Another Theocracy in the Heart of the Muslim World

I am fed up with all this nonsense about recognizing Israel as the “Jewish state.”

It is based on a collection of hollow phrases and vague definitions, devoid of any real content. It serves many different purposes, almost all of them malign.

Benjamin Netanyahu uses it as a trick to obstruct the establishment of the Palestinian state. This week he declared that the conflict just has no solution. Why? Because the Palestinians do not agree to recognize, etc., etc.

Four rightist members of the Knesset have just submitted a bill empowering the government to refuse to register new NGOs and to dissolve existing ones if they “deny the Jewish character of the state.”

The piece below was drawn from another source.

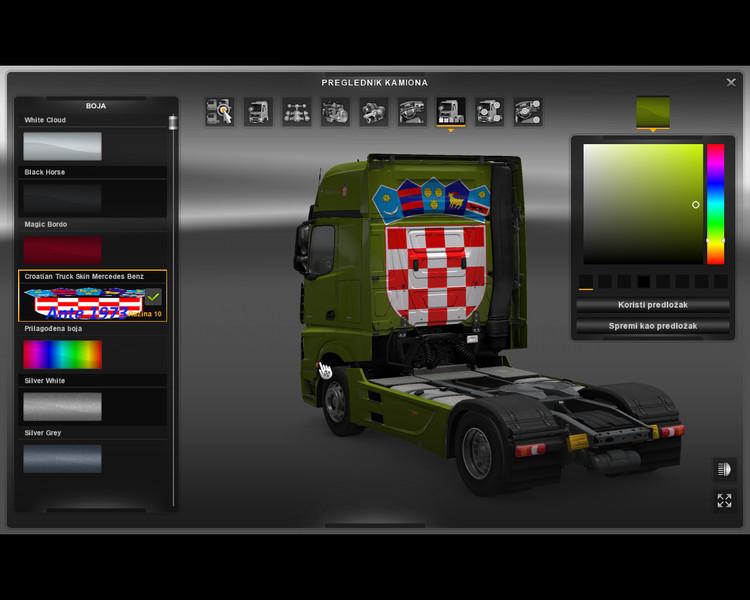Pick the rainbow Prilagođena boja custom color
750x600 pixels.
(x=62, y=354)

This new bill is only one of a series designed to curtail the civil rights of Arab citizens, as well as those of leftists.

If the late Dr. Samuel Johnson were living in present-day Israel, he would phrase his famous dictum about patriotism differently: “Recognition of the Jewish character of the state is the last refuge of a scoundrel.”

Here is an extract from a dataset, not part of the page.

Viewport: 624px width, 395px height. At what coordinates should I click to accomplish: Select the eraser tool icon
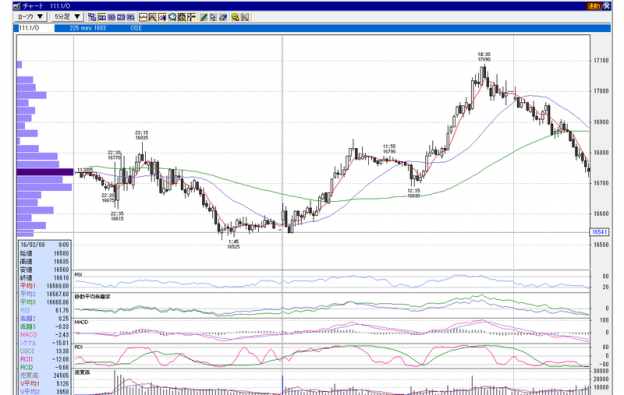[223, 17]
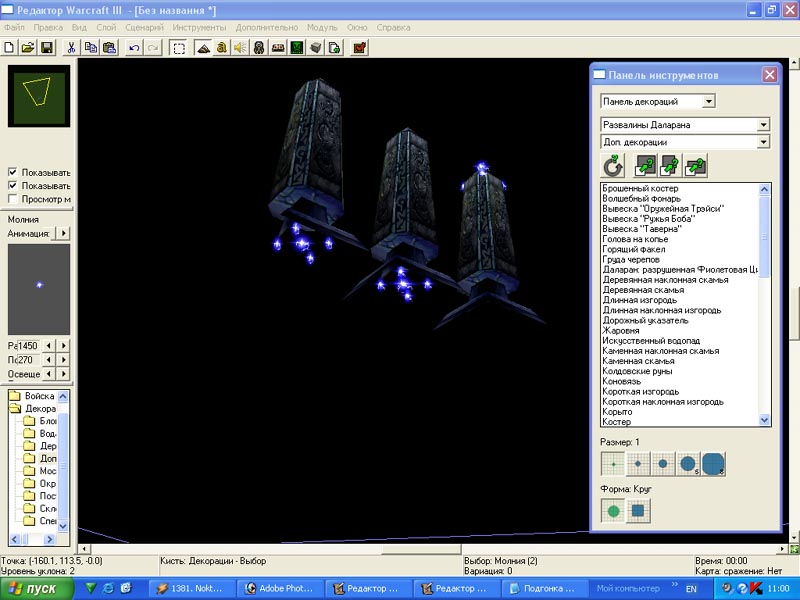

In Israeli parlance, denying the “Jewish character” of the state is tantamount to the worst of all political felonies: to claim that Israel is a “state of all its citizens.”

To a foreigner, this may sound a bit weird. In a democracy, the state clearly belongs to all its citizens. Mention this in the United States, and you are stating the obvious. Mention this in Israel, and you are treading dangerously close to treason. (So much for our much-vaunted “common” values.”)

As a matter of fact, Israel is indeed a state of all its citizens. All adult Israeli citizens—and only they—have the right to vote for the Knesset. The Knesset appoints the government and determines the laws. It has enacted many laws declaring that Israel is a “Jewish and democratic state.” In ten or in a hundred years, the Knesset could hoist the flag of Catholicism, Buddhism, or Islam. In a democracy, it is the citizens who are sovereign, not a verbal formula.


“What formula?” one may well ask.

The courts favor the words “Jewish and democratic state.” But that is far from being the only definition around.

The most widely used is just “Jewish state.” But that is not enough for Netanyahu and Co., who speak about “the nation-state of the Jewish people,” which has a nice 19th-century ring. The “state of the Jewish people” is also quite popular.

The one thing that all these brand -names have in common is that they are perfectly imprecise. What does “Jewish” mean? A nationality, a religion, a tribe? Who are the “Jewish people”? Or, even more vague, the “Jewish nation”? Does this include the congressmen who enact the laws of the United States? Or the cohorts of Jews who are in charge of U.S. Middle East policy? Which country does the Jewish ambassador of the UK in Tel Aviv represent?

The courts have been wrestling with the question: where is the border between “Jewish” and “democratic”? What does “democratic” mean in this context? Can a “Jewish” state really be “democratic,” or, for that matter, can a “democratic” state really be “Jewish”? All the answers given by learned judges and renowned professors are contrived, or, as we say in Hebrew, they “stand on chickens’ legs.”


Let’s go back to the beginning: the book written in German by Theodor Herzl, the founding father of Zionism, and published in 1896. He called it Der Judenstaat.

Unfortunately, this is a typical German word that is untranslatable. It is generally rendered in English as “The Jewish State” or “The State of the Jews.” Both are quite false. The nearest approximation would be “The Jewstate.”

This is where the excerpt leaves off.